Anna had sworn off love, so she had said, and Ariadne had to believe her. She had cut away a part of herself, for protection, and Ariadne could not rescue that part of her, could not bring it back.
The water in the jug on the washstand had a thin scrim of ice on it. Ariadne washed her face hurriedly, plaited her hair, and pulled on the dress she’d been wearing when she arrived; it was rumpled and stale, but she hadn’t brought anything else with her. She’d have to buy some new things.
Cautiously she emerged into the living room, not wanting to wake Anna if she was still asleep. Not only was Anna not asleep, she had company. At the breakfast table sat Anna’s brother Christopher, and, of all people, Eugenia Lightwood. The three of them appeared to be in the final throes of breakfast. Eugenia, who Ariadne thought of as pleasant, but not someone in whom she would necessarily confide, gave her a little wave and a smile. Whatever Anna had told her about the circumstances of Ariadne’s presence, she seemed unbothered.

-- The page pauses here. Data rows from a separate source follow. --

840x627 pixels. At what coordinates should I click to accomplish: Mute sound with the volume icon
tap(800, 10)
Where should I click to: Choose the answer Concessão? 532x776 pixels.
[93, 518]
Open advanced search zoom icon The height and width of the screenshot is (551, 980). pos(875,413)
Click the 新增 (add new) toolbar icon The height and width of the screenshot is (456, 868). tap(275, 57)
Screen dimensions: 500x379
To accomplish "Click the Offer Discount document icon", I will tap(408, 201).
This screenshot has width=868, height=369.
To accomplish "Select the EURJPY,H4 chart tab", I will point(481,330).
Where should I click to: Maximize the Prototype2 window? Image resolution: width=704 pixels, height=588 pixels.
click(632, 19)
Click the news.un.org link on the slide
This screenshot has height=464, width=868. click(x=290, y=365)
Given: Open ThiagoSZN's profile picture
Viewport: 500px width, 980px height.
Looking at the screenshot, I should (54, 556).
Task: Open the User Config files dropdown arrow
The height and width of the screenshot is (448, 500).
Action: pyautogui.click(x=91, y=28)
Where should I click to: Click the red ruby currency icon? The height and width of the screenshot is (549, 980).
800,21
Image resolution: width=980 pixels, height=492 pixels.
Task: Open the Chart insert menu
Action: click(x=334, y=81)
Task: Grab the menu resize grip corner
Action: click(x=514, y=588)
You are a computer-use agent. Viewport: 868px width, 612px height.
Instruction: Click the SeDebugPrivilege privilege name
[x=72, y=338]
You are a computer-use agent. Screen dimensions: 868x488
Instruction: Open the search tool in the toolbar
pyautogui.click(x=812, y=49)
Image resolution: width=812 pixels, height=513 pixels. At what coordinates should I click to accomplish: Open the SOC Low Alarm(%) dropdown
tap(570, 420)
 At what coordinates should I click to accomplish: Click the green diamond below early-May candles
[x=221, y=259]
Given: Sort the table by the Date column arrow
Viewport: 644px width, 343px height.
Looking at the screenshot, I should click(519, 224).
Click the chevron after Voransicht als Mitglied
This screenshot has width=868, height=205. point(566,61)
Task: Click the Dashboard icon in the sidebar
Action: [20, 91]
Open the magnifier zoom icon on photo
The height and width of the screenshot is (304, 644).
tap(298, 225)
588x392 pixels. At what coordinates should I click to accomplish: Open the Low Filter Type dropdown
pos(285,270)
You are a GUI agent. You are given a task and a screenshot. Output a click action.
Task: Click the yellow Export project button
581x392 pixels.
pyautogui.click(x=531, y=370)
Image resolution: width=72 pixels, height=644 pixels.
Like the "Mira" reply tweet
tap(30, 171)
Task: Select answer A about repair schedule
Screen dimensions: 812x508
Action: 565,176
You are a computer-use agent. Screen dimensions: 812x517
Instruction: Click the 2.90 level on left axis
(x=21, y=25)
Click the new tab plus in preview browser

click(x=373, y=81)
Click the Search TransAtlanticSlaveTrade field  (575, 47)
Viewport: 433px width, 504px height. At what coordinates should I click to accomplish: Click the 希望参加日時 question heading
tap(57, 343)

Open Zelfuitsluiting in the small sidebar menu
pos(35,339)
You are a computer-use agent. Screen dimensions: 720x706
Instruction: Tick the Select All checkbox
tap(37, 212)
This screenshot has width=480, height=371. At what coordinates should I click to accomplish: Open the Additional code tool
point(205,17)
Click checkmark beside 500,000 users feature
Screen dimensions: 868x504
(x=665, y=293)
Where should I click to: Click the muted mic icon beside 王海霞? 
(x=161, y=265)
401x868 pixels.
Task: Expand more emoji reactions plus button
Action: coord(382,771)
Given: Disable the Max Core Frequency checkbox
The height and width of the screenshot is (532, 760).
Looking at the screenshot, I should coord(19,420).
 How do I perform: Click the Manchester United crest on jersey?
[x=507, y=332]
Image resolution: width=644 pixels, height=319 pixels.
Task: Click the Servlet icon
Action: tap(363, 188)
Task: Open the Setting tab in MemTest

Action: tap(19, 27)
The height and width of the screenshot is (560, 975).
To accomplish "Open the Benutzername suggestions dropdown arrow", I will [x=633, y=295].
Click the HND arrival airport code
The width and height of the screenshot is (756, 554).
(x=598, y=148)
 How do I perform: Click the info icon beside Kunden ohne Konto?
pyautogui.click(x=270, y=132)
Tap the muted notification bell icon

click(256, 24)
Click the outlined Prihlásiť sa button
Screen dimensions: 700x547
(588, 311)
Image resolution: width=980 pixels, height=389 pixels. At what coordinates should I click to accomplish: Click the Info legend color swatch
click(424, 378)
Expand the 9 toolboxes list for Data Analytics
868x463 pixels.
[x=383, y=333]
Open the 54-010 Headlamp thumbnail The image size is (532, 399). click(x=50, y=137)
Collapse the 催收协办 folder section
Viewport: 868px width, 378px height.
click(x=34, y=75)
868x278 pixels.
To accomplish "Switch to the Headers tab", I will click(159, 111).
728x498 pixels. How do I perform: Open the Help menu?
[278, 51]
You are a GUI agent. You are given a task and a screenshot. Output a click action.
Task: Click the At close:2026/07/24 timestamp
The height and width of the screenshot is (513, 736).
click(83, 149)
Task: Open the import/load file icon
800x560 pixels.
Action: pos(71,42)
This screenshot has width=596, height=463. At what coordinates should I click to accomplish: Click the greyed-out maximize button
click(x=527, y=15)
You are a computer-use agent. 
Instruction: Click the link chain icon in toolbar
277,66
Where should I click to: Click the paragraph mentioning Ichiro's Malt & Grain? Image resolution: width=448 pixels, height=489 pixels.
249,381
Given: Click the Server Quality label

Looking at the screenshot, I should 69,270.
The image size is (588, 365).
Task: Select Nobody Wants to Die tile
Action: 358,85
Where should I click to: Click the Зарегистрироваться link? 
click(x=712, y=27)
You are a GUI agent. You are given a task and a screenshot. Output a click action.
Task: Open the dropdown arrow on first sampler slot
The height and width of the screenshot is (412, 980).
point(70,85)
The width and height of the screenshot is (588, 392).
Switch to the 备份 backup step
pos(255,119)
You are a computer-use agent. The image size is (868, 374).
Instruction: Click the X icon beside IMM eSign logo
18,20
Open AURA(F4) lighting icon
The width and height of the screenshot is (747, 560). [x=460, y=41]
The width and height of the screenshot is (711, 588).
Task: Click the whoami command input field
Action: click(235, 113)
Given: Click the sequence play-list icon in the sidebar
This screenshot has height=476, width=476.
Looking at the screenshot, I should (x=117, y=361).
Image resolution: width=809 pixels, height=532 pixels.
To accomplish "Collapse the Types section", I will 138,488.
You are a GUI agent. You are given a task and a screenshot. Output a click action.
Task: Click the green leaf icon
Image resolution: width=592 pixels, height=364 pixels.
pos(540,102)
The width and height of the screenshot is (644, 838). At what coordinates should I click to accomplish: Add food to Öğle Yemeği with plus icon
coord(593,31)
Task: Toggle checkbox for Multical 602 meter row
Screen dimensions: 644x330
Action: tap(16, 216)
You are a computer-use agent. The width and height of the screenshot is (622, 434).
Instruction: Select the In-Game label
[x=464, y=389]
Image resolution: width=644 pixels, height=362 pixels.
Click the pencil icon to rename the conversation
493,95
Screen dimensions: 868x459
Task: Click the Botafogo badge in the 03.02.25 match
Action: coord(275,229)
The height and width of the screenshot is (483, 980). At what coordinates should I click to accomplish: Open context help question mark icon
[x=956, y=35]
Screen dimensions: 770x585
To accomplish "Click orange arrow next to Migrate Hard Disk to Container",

“Ah, Ariadne. I didn’t want to wake you,” Anna said, her voice bright. “Do you want a bit of breakfast? It’s only tea and toast, I’m afraid. Christopher, shove over and make some room.”
Christopher dutifully did so, scattering crumbs as he shifted sideways on a tufted sofa that had been drawn up to make one side of the table’s seating. Ariadne sank down next to him, took a slice of toast from the rack, and began to butter it. Anna, looking placid, poured her a cup of tea.
“I’ve never understood toast racks,” murmured Eugenia. “All they do is make sure one’s toast gets cold as soon as possible.”
“Anna,” Christopher said, “I’ve been doing some work lately and—well, with your permission, I’d like to inscribe just a couple of small runes onto the bottom of your kettle before you put it on the fire, in order to—”
“No, Christopher,” Anna said, patting him on the shoulder. “Ariadne, as you can see, I have assembled a team for our mission today.”
Ariadne blinked. “What mission?”
“The mission to gather your things and move you out of your parents’ house, of course.”
Ariadne blinked a few more times. “We’re doing that today?”
“It’s so exciting,” Eugenia said, her dark eyes sparkling. “I do love a mission.”
“Your mother, as we all know,” said Anna, “will be very distraught at her only daughter moving away, and so we will be there to soften the transition. Eugenia, you see, is inherently trusted by Mrs. Bridgestock”—Eugenia put a hand to her chest and bowed—“and will put her at ease. I, on the other hand, am a destabilizing presence and will throw your mother off her game so that she cannot begin copiously weeping, or reminiscing about your early childhood, or both.”
“Both seem likely,” sighed Ariadne. “And Christopher?”
“Christopher, apart from providing the reassurance of an authoritative male presence—”
“What ho!” put in Christopher, looking pleased.
“—is my little brother and must do what I say,” Anna finished.
Ariadne ate some toast thoughtfully. It was a clever plan, really. Her mother was nothing if not fastidious in her observation of etiquette and would be polite to a fault to unexpected visitors. Between them, the assembled Lightwoods would keep her busy such that, even if she noticed Ariadne removing her things from the house, she would never be so rude to guests as to make a scene while they were present.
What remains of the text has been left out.